Checking each of the three 7-node trees against these rules:

  • Leftmost tree (A): the root and its two internal descendants each have exactly two children, so every internal node follows the 0-or-2 rule — the tree is strictly (full) binary. Its leaves, however, sit at three different depths (one leaf hangs directly under the root, one hangs two levels down, two hang three levels down), so the last level is not fully and evenly filled — the tree is not complete.

  • Middle tree (B): one internal node — the root's left child — has only a single child, breaking the 0-or-2 rule, so the tree is not strictly binary. (Its leaves are also unevenly placed, so it is not complete either.)

  • Rightmost tree (C): the root and both its children each have exactly two children, and all four leaves sit at the same last level, packed left to right — so the tree is both strictly (full) binary AND complete, because it is a perfect binary tree.

Tree

0-or-2 children rule (strict test)

Last level fully & evenly filled (complete test)

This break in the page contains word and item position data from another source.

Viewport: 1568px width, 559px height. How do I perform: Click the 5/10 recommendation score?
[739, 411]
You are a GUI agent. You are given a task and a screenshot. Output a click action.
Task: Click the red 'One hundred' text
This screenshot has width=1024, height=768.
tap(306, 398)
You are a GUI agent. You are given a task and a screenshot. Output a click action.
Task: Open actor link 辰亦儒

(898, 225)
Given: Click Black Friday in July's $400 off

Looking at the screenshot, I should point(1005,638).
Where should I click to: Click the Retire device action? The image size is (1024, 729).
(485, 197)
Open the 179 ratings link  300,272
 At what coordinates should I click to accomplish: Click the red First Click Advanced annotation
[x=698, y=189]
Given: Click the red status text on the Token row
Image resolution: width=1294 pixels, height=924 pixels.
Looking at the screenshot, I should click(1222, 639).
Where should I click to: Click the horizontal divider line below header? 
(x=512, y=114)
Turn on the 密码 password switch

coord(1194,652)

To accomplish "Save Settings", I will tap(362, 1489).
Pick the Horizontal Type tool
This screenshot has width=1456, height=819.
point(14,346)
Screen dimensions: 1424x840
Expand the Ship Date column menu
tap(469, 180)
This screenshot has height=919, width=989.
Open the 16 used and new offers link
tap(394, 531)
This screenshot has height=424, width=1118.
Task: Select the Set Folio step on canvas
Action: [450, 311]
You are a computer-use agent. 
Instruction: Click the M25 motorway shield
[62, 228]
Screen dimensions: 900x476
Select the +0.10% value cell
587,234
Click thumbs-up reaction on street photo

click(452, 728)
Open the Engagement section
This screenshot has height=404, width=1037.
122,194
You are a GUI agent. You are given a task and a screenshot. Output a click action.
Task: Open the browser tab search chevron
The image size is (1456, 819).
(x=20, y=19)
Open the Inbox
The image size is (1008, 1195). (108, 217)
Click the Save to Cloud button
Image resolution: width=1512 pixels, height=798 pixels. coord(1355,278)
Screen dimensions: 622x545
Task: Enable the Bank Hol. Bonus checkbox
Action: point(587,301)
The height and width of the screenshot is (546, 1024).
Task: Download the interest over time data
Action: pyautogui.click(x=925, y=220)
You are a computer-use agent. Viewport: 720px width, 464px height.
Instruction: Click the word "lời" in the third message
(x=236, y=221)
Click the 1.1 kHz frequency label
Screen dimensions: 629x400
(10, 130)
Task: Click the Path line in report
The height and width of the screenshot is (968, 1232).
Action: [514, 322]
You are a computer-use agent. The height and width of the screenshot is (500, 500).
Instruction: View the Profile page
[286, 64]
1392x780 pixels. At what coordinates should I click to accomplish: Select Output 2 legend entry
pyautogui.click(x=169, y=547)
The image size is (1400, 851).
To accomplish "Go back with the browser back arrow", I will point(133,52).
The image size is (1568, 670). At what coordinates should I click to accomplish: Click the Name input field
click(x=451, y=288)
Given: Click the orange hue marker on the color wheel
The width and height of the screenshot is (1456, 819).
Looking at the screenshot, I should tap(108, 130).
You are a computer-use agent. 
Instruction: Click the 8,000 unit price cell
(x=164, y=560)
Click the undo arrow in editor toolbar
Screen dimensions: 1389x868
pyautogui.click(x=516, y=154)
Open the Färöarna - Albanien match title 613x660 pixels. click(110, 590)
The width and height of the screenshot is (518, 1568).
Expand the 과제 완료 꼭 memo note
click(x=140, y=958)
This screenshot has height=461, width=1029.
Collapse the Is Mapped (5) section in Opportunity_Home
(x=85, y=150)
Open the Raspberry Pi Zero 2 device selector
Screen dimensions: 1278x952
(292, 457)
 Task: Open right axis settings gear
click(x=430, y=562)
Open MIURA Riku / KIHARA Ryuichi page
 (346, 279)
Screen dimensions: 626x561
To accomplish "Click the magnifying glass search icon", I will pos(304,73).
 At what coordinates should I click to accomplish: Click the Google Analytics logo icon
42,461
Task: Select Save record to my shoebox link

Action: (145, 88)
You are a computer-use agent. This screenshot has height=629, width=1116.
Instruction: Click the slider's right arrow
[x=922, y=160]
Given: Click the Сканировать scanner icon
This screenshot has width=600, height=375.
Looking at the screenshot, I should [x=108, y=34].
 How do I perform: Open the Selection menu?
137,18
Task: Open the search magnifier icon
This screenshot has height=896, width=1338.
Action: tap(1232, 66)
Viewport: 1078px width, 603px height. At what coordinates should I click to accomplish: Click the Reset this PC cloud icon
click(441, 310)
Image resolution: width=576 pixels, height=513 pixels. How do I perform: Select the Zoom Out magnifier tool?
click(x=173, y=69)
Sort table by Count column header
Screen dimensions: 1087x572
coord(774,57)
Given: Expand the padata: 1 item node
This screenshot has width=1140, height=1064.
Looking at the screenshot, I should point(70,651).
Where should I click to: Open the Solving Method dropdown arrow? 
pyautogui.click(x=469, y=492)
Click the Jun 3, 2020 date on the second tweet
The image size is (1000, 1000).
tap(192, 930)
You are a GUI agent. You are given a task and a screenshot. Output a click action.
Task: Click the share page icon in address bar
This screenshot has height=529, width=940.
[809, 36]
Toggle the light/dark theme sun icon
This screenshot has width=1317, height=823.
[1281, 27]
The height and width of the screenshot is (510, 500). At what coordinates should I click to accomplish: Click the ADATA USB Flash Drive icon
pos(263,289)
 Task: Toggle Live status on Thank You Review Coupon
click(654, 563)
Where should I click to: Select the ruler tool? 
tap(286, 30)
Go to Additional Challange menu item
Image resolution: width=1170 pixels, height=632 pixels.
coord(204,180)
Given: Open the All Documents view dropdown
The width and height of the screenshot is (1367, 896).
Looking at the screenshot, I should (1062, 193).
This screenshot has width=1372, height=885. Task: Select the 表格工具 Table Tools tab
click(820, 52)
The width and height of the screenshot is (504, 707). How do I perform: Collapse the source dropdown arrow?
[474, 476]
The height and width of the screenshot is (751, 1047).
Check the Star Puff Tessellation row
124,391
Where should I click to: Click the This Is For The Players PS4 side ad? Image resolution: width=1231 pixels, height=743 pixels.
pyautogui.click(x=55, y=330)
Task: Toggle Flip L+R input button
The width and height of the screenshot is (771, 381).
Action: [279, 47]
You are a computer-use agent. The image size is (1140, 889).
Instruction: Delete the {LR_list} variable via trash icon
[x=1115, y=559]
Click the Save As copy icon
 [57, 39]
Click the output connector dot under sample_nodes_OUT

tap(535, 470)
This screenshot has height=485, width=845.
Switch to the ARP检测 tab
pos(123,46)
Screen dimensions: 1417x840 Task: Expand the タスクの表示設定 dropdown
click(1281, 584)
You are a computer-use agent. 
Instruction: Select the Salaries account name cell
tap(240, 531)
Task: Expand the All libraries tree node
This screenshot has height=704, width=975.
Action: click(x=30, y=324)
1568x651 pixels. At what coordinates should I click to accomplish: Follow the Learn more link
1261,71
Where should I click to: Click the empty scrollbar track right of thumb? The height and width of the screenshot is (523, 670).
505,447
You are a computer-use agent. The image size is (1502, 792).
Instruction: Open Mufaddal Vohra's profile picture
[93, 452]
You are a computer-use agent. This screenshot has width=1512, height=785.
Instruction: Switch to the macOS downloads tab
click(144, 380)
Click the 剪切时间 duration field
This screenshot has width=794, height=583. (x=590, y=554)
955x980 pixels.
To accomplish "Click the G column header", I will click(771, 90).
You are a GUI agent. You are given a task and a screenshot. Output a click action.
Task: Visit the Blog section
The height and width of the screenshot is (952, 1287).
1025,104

Label used in this question

A

Satisfied

Not satisfied

strictly

B

Not satisfied

Not satisfied

not strictly

C

Satisfied

Satisfied

complete

Why C is labelled 'complete' and not 'strictly': The rightmost tree genuinely satisfies both definitions — it is not wrong to call it strictly binary too. But this question's three blanks are meant to test three different properties, and the leftmost tree already illustrates 'strictly binary but not complete'. Since the rightmost tree's distinguishing feature here is that its last level is filled completely and evenly (something the leftmost tree does NOT have), 'complete' is the label the official answer key uses for it. This matches the rule stated in the question: a term already used for one tree in the set should not be reused for another.

So: A is strictly binary, B is not strictly binary, and C is complete — matching the option 'strictly, not strictly, complete'.